The prior art of the hydrogen fuel cell needs two platinum or palladium catalytic layers which increase material cost for manufacturing. Furthermore, the prior art of a hydrogen fuel cell needs hydrogen ions to react with oxygen and electrons in order to ensure the electricity being normally discharged to its load for the cell. Its unrecyclable hydrogen ions are a waste of hydrogen source and the life cycle of the hydrogen fuel cell is decreased. A special property of the hydrogen-storage complex metal is to adsorb and store hydrogen at high pressure or low temperature circumstances and to produce complex metal hydrides. The hydrogen-storage complex metal will reversely release the adsorbed hydrogen at low pressure or high temperature circumstances, and it also has certain advantages such as a higher capacity to store hydrogen, easier to be activated, faster rate to adsorb or release hydrogen, longer life cycle and lower cost. Therefore, the hydrogen-storage complex metal has been widely applied to many industries like refrigeration equipments, hydrogen storage of fuel cells and negative electrode production of Ni-MH secondary batteries. Wherein, the difference between a Ni-MH secondary battery and a Ni—Cd secondary battery is that Ni-MH secondary battery uses hydrogen-storage complex metal to replace cadmium as its negative electrode. When the hydrogen-storage complex metal is charged in potassium hydroxide electrolyte, electrochemical reaction proceeds on the surface of the complex metal.
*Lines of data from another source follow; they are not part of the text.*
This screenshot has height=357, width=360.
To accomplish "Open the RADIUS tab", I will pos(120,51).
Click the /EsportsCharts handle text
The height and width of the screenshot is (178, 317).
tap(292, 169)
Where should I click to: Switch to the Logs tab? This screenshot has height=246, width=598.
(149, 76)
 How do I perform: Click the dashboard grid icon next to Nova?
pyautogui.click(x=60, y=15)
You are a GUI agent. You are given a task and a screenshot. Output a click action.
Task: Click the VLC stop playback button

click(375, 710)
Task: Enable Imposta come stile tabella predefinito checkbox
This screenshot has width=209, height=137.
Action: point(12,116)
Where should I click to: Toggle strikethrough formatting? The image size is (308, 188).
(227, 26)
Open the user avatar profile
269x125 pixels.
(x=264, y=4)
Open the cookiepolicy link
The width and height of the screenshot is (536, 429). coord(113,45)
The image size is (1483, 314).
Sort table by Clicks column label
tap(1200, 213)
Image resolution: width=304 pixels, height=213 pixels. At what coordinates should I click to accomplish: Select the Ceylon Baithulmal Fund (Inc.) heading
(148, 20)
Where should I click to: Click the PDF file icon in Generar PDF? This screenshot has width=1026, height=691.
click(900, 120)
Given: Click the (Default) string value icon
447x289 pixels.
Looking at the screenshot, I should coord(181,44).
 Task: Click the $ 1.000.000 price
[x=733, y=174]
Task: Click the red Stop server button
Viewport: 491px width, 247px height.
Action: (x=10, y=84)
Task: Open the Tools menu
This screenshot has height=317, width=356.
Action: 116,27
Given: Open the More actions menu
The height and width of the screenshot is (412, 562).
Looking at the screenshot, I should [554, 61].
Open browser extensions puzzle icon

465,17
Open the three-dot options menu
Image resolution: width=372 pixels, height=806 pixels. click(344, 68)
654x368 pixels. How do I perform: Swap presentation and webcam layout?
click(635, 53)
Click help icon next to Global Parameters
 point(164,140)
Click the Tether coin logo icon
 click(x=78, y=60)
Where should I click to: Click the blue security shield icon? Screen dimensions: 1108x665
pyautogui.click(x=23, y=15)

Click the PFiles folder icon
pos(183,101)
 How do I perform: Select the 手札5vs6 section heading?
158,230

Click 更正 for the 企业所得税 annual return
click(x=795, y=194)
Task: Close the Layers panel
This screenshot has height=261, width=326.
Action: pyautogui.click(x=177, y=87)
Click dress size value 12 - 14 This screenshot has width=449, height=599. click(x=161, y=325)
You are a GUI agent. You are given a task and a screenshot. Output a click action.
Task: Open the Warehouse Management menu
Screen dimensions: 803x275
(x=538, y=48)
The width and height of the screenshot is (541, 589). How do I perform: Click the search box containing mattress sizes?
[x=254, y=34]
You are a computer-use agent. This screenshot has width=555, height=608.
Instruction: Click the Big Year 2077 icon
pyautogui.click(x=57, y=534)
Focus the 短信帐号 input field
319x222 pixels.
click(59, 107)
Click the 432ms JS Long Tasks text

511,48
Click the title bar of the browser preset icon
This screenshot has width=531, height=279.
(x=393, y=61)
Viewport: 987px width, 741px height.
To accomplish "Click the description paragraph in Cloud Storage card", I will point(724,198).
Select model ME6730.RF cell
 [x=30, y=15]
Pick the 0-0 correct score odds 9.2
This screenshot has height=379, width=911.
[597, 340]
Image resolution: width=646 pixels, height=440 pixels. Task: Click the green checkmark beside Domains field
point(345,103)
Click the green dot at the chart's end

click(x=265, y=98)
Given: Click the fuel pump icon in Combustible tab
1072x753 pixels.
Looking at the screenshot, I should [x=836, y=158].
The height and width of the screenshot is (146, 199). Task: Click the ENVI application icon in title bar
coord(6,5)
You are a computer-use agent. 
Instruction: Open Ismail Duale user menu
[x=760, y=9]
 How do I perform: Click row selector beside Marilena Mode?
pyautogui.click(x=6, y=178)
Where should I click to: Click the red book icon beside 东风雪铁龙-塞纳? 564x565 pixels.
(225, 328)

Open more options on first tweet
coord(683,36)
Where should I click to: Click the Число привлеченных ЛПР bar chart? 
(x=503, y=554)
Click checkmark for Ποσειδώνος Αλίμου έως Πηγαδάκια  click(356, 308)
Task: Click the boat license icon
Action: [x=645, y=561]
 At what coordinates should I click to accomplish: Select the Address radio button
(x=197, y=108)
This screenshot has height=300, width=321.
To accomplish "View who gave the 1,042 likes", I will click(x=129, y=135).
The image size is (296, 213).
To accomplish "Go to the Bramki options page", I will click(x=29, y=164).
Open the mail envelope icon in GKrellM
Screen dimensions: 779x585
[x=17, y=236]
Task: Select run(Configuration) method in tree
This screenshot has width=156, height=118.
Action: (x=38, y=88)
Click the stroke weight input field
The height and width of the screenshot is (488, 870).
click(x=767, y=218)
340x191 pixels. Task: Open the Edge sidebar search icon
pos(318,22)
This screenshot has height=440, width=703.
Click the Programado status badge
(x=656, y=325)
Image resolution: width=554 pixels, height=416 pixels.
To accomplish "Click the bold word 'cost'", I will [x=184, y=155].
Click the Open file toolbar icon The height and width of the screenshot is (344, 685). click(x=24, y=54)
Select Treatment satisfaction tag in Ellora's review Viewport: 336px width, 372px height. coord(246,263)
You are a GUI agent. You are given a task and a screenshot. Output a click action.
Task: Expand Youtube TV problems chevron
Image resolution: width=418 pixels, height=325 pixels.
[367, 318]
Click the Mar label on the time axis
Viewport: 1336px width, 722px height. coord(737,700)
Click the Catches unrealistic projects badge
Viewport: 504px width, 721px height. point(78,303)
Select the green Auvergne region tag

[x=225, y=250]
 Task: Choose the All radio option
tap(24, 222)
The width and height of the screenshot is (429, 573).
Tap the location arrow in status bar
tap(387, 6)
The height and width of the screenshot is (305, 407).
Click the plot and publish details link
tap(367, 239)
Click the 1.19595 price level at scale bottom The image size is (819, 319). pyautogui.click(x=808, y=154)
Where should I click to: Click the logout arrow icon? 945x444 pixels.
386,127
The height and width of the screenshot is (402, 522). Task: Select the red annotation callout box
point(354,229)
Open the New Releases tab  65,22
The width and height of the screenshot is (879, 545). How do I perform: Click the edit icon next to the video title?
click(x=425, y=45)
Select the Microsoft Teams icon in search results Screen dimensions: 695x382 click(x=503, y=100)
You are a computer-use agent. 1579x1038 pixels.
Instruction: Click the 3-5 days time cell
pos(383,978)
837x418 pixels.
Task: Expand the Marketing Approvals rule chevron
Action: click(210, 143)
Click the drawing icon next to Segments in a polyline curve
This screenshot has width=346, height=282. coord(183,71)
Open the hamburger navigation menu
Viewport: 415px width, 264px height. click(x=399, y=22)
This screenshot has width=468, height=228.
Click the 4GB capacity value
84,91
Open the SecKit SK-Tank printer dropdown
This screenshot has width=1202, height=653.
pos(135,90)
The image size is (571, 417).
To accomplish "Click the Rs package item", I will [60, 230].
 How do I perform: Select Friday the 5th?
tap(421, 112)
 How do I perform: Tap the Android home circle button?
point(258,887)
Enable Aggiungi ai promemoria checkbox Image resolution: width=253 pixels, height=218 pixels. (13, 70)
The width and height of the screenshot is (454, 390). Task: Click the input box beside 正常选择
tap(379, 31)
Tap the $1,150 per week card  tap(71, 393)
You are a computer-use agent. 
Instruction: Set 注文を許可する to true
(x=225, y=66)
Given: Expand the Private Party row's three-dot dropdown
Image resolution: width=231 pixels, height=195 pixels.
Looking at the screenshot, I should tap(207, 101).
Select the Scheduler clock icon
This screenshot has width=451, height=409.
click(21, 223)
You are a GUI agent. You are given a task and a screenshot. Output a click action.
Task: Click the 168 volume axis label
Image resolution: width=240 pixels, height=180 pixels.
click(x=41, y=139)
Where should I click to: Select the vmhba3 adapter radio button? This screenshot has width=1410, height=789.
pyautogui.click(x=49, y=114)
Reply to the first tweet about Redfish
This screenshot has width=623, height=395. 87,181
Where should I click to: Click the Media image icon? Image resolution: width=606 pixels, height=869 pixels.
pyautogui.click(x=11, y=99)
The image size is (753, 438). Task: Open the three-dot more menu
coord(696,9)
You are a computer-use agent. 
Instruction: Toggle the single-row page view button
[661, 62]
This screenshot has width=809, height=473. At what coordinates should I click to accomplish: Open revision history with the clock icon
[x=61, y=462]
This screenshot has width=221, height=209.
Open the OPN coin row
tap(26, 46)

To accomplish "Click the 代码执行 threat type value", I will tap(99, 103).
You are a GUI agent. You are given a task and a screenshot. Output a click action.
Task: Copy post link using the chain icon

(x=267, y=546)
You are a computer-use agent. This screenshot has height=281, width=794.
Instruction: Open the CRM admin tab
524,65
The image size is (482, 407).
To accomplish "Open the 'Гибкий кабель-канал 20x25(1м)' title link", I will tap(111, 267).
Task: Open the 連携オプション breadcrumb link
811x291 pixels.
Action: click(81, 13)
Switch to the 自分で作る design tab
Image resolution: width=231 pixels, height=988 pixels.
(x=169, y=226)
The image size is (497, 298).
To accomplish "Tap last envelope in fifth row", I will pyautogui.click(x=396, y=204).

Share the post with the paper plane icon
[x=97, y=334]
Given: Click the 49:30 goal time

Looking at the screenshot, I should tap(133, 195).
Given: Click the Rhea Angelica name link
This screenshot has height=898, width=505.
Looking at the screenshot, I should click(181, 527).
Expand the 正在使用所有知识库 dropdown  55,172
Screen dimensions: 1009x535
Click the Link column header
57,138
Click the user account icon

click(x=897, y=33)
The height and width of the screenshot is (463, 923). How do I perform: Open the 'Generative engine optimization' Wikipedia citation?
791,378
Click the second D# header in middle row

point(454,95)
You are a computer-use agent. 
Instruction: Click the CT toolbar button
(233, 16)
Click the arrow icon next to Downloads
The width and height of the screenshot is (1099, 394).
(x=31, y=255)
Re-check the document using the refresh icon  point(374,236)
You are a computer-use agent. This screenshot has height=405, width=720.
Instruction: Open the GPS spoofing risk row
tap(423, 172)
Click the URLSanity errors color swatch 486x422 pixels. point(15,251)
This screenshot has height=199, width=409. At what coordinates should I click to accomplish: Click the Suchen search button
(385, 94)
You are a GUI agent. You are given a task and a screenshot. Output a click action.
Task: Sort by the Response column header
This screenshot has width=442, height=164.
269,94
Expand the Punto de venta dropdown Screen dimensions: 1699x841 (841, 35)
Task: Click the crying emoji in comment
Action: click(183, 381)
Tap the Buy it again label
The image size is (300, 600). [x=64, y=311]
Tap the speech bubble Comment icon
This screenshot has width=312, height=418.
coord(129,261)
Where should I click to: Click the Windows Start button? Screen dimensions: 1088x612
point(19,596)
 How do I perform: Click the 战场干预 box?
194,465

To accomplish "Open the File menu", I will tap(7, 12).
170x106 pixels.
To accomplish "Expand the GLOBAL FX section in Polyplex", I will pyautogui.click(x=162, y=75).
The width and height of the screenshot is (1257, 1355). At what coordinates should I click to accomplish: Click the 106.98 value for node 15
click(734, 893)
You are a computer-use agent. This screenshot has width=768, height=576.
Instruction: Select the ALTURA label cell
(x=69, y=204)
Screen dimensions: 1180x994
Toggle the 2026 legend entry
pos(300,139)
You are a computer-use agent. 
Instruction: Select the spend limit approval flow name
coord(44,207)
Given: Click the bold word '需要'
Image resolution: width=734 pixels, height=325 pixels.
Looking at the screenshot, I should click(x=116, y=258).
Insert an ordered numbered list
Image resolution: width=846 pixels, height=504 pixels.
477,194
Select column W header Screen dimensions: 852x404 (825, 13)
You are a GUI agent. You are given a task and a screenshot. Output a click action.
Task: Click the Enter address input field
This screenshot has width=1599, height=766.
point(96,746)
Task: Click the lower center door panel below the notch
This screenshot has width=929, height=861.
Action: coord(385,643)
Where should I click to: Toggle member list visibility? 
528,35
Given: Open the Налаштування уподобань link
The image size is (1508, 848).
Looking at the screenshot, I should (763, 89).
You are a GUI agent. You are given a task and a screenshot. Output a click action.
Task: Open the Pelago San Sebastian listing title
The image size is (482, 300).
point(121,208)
Hydrogen atoms off the water molecules move and diffuse towards the surface of the complex metal, react with the complex metal and produce metal hydrides with heat released. Though the application of hydrogen-storage complex metal in the Ni-MH secondary battery improves the reaction efficiency at the negative electrode, it is unable to recycle the hydrogen for further reuse. In the long run, it is relatively easier to cause environmental pollution.